Resistance to international institutions is perhaps a better candidate, but treaty renunciation and withdrawal from institutions are permitted by international law under certain circumstances. Further, some instances of resistance seem mediated by the host ideologies and are not clearly antagonistic to international law. For example, Venezuelan leaders viewed the OAS as an obstacle to the Bolivarian revolution, and Chávez referred to it and the Inter-American Commission on Human Rights as “a mafia,” but Venezuela had also been setting up parallel institutions to serve as alternatives to the OAS.Footnote 34 Thus, these populists’ opposition to the inter-American system seems mediated by their anti-imperialism and Americanismo, rather than by a general opposition to the authority of international institutions. The latter is hard to square with Venezuela's praise of, and promised cooperation with, the Human Rights Council.Footnote 35 And even if these promises are insincere, they are not necessarily insincere because of populism, but may stem from illiberalism or authoritarianism.Footnote 36

Attempts to modify or create international institutions—like the ones discussed before—might qualify as antagonistic to the status quo, but they do not necessarily denote antagonism to international law itself. Of course, attempts at reform might signal discontent with certain areas of international law or some of its values, and in that way we might describe them as “antagonistic” to current international law. But, alternatively, we might want to conceptualize “antagonism” to international law in a way that allows us to distinguish between attempts at reform that challenge the existence or the foundations of international law and other, minor, reforms. Most importantly, the evaluation of attempts at reform that challenge the status quo is an independent and substantive question about what international law should be like and what values it should pursue. A proper conceptualization of “antagonism to international law” should be careful to keep these questions separate.

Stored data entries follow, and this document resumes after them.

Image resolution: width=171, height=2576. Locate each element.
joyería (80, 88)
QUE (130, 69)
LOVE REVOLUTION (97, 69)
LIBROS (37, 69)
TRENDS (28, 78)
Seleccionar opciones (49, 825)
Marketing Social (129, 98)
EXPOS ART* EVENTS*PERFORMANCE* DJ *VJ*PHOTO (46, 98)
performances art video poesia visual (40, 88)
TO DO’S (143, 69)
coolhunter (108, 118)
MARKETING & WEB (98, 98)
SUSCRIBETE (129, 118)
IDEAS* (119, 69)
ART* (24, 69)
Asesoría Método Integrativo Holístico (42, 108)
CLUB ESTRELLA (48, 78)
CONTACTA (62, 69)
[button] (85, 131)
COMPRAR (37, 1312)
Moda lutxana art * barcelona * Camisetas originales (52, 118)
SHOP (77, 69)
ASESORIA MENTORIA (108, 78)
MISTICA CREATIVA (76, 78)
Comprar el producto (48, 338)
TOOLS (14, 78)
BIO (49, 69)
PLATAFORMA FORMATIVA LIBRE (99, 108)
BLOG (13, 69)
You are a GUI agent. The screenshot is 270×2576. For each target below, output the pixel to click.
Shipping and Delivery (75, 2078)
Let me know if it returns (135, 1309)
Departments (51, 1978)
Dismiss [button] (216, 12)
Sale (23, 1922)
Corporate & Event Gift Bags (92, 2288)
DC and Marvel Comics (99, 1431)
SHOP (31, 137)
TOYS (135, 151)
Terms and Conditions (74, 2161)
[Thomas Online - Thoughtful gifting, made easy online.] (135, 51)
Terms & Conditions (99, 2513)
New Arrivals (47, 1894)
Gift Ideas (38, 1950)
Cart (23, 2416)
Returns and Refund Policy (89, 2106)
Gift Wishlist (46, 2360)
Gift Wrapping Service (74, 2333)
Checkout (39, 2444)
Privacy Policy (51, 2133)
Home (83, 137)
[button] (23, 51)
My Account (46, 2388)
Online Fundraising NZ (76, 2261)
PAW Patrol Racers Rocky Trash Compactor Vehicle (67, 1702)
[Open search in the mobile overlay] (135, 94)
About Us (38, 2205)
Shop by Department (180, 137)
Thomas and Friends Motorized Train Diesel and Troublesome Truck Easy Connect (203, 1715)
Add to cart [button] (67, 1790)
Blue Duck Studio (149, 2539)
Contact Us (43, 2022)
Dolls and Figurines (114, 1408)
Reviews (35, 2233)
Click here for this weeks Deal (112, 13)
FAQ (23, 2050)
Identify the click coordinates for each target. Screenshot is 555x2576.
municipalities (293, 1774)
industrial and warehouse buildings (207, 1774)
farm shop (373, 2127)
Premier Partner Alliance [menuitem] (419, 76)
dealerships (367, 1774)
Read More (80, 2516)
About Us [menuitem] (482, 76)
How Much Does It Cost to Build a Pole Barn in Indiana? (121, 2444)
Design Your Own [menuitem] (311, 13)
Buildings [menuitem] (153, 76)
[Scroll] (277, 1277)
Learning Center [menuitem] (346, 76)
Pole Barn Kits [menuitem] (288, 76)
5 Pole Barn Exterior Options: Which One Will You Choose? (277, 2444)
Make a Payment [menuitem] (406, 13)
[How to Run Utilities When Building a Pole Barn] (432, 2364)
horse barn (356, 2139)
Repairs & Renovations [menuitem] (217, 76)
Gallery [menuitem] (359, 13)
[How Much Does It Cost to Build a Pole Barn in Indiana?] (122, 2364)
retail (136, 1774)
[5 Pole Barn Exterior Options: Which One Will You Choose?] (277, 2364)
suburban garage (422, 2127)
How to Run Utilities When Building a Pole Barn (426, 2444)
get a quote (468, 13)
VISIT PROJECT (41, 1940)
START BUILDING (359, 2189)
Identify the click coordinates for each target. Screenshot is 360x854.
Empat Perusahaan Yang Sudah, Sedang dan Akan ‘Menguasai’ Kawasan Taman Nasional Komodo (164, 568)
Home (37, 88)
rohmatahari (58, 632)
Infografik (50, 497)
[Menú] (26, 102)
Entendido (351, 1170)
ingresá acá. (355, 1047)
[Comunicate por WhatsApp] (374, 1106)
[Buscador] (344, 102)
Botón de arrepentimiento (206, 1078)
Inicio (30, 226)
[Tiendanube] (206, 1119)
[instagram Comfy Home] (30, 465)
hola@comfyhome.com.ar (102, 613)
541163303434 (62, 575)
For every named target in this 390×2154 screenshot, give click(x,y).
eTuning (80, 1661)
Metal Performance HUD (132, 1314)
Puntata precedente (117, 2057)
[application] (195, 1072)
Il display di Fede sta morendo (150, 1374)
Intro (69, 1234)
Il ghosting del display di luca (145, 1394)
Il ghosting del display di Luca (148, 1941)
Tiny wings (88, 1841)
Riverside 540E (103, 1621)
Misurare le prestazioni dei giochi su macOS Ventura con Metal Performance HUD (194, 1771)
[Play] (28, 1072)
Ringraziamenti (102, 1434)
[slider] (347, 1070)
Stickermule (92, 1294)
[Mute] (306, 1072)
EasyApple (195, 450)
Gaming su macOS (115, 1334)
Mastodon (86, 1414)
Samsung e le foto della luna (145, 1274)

A second issue concerns the underlying rationale for assuming populism's antagonism to international law. The ideational approach, which focuses partly on populism's claim to exclusively representing the people, helps us understand populism's ambivalent relationship with (liberal) democracy.Footnote 37 However, on its face, it does not say anything about the relationship between populism and international law. Some international legal scholars suggest that, due to international law's slim democratic credentials, populists will regard international law as a creation and imposition of the elites.Footnote 38 Erik Voeten, for example, argues that populism offers an ideology to challenge the authority of international courts, because the latter fail to reflect the will of the people.Footnote 39 This assumption has at least two problems.

First, populism is best understood in relation to democracy. Its claim of exclusively representing the people entails a particular understanding of democratic representation, inconsistent with majoritarianism and procedural democracy.Footnote 40 But there is nothing distinctively populist about the critique of international law or international institutions as not representing the will of the people. International law is in fact not democratically created, nor is it created exclusively by democratic states. Thus, the democratic critique is available to every actor with some commitment to democracy, and has in fact been consistently raised by Third World Approaches to International Law (TWAIL) scholars and others.Footnote 41

It is important to appropriately respond to, and channel, these democratic critiques,Footnote 42 which are not necessarily antagonistic to international law. In fact, some of the democratic critiques raised by populism might have emancipatory potential regarding international law. Whether that is the case must be determined empirically and is likely to depend on the host ideology and the precise form the critique takes.

Second, populism's claim of exclusively representing the people does not translate well to the international sphere. Unless populists are willing to make claims amounting to world domination, they seem forced to accommodate some pluralism at the international level, where the claim of exclusively representing the people is far less plausible than in the domestic setting. In fact, populists acting internationally do not claim to exclusively represent humanity. As we saw, they engage globally, build alliances, and some of them even favor a multipolar world. For example, the main objective of Venezuelan foreign policy under Chávez was to move from perceived U.S. domination to a multipolar world, based on regional blocs.Footnote 43 The goal of creating a multipolar world, in particular, seems inconsistent with populism's supposed anti-pluralism, which disfavors multiple centers of power and the politics of compromise and consensus.Footnote 44

Conclusion

The assumption about populism's antagonism to international law is theoretically underdeveloped and lacks robust empirical support. As international legal scholars, we should develop a less normatively biased framework for studying populism and international law—a framework that helps us identify what is distinctively populist about populism's relation with international law,Footnote 45 and what aspects are mediated by the host ideologies.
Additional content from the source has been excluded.